20. Oktober 2016 / 18:35 Uhr

Venezuela auf der Suche nach neuen Märkten

Angesichts einer Inflationsrate im mittleren dreistelligen Bereich sucht Venezuela nach einem alternativen Instrumentarium zur vom Preisverfall gebeutelten Erdölproduktion. Einen Ausweg aus der wirtschaftlich angespannten Lage erblickt Jesús Faría, Venezuelas Minister für Außenhandel und internationale Investitionen, im Exportsektor.

Gastbeitrag von Michael Johnschwager

Das aktuelle Konjunkturbarometer zeige eine eindeutige Tendenz zu Exporten. Diese in absehbarer Zeit zu intensivieren, räumt der Minister höchste Priorität ein. Mit seiner Initiative befindet sich Faría im Gleichschritt mit anderen lateinamerikanischen Ländern, die seit geraumer Zeit die Förderung der sog. nicht traditionellen Produkte auf die Agenda gesetzt haben. Mit bemerkenswerten Erfolgen, wie der seit den 1980er Jahren betriebene Tagebergbau im Norden Kolumbiens (El Cerrejón) beweist. Die geförderte Kohle wird seither international vermarktet.

Im Grunde hat Venezuela Zugriff auf eine stattliche Anzahl von Produkten, für die im Ausland rege Nachfrage herrscht. So verlautbaren deutsche Schokolade-Produzenten, dass sie händeringend auf der Suche nach neuen Kakao-Produzenten sind. Schokolade erfreut sich ungebrochen großer Beliebtheit, auch über die Grenzen Deutschlands hinaus.

Kolumbien als Vorbild für Venezuela

Im Nachbarland Kolumbien hat man frühzeitig auf Diversifikation gesetzt. So entstanden im Hochland um die Hauptstadt Bogotá vor über 30 Jahren Treibhäuser für Nelken. Während der langen Wintersaison in Nord- und Mitteleuropa haben Nelken als quasi unverzichtbare  Blume bei Beerdigungen ihren Ursprung in dem Andenstaat. Venezuela könnte diesem Beispiel folgen, denn die Anden des Bundesstaates Táchira weisen ähnliche klimatische Voraussetzungen auf. Die tropischen Regionen beider Länder bringen zudem mannigfaltige Sorten an Orchideen quasi als Wildwuchs hervor. Exporteure jenseits des Atlantiks, ebenso wie der hiesige Blumenhandel wissen Orchideen gleichermaßen zu schätzen. Sie garantiert ihnen einträchtige Margen.
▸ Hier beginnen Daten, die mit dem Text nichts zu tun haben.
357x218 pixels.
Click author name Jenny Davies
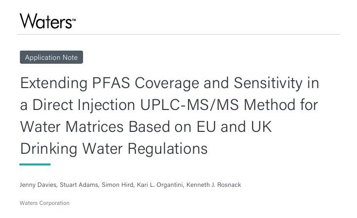[x=38, y=185]
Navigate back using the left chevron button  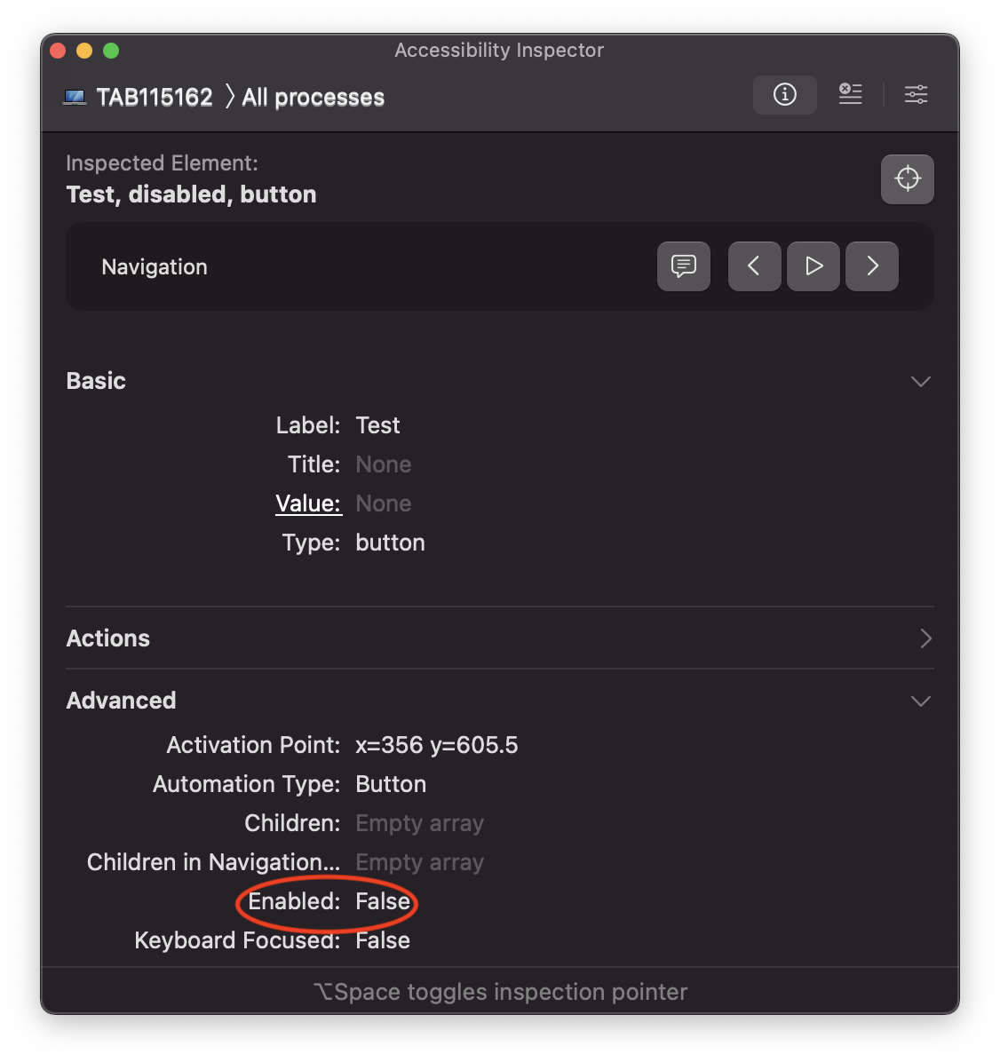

Der Tageszeitung Neues Deutschland sagte Faría in einem kürzlich veröffentlichten Interview: „Unser Ansatz ist, die Wirtschaft zu stabilisieren, ohne einen sozialen Kahlschlag zu provozieren. Wir wollen eine Schocktherapie auf jeden Fall vermeiden.“ Die Stabilisierung will Faría schrittweise angehen. Das gelte auch für „die Ernährungssicherheit, bei der wir derzeit große Probleme haben“, wie die realistische Einschätzung des Ministers ohne Umschweife lautet.

Florierender Grenzverkehr trotz diplomatischer Irritationen

Ausländische Investitionen in den Erdgas-, Petroleum- und Minensektor Venezuelas belaufen sich auf 12 Milliarden US-Dollar. Der auf Kolumbien entfallende Anteil venezolanischer Exporte hingegen ist von einem Abwärtstrend gekennzeichnet. Dieser liegt laut Angaben der bilateralen Handelskammer CAVECOL bei 20 Prozent. Das entspricht einem Handelsvolumen von aktuell 90 Millionen US-Dollar. Trotz mancher Irritationen auf diplomatischem Parkett florierte der ökonomische Grenzverkehr, von dem Venezolaner und Kolumbianer gleichmaßen profitierten.

Wie lautete einst ein Motto der US-Demokraten in der Wahlkampagne von Bill Clinton: It’s the economy, stupid.“

Michael Johnschwager, 1949 in Hamburg geboren, war als Außenhandelskaufmann von 1980 bis 1990 in Kolumbien, Venezuela und Honduras privatwirtschaftlich, sowie in Entwicklungsprojekten in Costa Rica in beratender Funktion im Einsatz. Seit 2004 ist Johnschwager als fremdsprachlicher Dozent und Autor mit Schwerpunkt Lateinamerika freiberuflich tätig.